Friday, August 7, 2009

Thought experiment of the day - Rights/Welfare Tradeoff

I know I don't do these every day or even every month, but perhaps if I say so it will make me do it - it could be a cool feature perhaps.

Say everyone earns the same wage, $100. The Government taxes income (and income only) at 20%, and has a choice of two policies - A and B.
Policy A lowers the income tax to zero with no other effects (I suppose the Government isn't doing much to start with). So people now earn $100 after tax (up from $80).
Policy B raises the national income level by 25%, meaning an after-tax wage of $100, however it violates people's rights slightly by doing so, perhaps by forcing them to work as slaves for 10 minutes every day.

Which policy would you prefer? In this case it's easy, as they both give the same income level but one has us working as slaves. So you would choose policy A.

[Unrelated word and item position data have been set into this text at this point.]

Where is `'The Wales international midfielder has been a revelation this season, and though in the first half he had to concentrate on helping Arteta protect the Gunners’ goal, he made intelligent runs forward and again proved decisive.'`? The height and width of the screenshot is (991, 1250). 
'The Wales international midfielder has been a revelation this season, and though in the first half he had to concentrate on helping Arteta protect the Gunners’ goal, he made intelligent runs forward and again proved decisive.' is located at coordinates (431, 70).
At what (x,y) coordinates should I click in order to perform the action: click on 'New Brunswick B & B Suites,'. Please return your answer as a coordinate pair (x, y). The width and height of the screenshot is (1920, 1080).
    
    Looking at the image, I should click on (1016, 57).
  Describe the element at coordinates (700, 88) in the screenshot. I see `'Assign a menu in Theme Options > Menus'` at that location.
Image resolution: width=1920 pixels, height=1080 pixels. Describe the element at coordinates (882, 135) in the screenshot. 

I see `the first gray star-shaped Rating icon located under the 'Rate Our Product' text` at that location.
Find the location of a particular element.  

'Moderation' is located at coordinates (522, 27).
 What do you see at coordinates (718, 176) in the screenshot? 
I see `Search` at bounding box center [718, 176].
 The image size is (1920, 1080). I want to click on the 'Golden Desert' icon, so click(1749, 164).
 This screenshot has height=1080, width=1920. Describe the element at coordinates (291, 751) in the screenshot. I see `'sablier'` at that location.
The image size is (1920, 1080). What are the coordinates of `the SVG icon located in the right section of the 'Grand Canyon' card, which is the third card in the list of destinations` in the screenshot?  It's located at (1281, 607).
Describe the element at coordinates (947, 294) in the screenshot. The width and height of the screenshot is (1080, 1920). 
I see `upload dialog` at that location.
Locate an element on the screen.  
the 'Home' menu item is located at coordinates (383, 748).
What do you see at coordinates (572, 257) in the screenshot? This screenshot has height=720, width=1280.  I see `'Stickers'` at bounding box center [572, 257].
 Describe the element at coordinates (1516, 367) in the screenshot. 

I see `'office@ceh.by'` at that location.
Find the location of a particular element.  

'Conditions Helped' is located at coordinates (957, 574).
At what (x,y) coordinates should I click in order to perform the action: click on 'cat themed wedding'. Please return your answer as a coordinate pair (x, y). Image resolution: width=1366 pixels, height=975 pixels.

But what if I change the numbers? What if policy B doubles the national income, at the cost of 20 minutes a day of slave labour?

The reason I ask this is that I think the majority of deontological theories of political justice (like that of Rawls) take into account consequences at some level (Nozick and Kant being the two obvious exceptions, and even Nozick allowed some ad hoc consequentialism). What is often less clear is how they determine the tradeoff - at what point do we bite the Kantian bullet and just say that rights are too important? At 3 hours of slavery per day? At 8? Or vice versa, at what point does welfare override basic freedoms? What if you could abolish scarcity by putting cameras in everyone's house (don't ask me how) without telling them?

This seems like an obvious question but it is one I think that is rarely spoken to. In particular, most people tend to believe in the fortunate coincidence that their favoured policy is both welfare-maximising and non-rights violating, at least to a certain degree. But if that is not the case, how much welfare is worth one rights-violation?

Notice that I am defining considerations of redistributive justice out of my thought experiment, I think that would overly complicate things.

Update: BK Drinkwater shares his thoughts. He promises he will talk less in the abstract in the future - I make no such promise.

2 comments:

  1. Meh. Can you point to an example of Policy B that would actually boost national income?

    Governments can't do anything to push production upwards, because production comes from individuals and businesses operating in a free market.

    So basically, until you can point to a real example of 'wealth creation' or 'boosting national income' by the government, this thought experiment doesn't get off the ground for me.

    ReplyDelete
  2. It's really just a thought experiment, and the point of those is that they don't have to actually happen, but we can draw principles from them and apply them to things that do. If the thought experiment was a perfect mirror of reality, it wouldn't be a thought experiment any more!

    That said, I do think provision of public goods and internalising externalities help with economic development. But that's kind of irrelevant.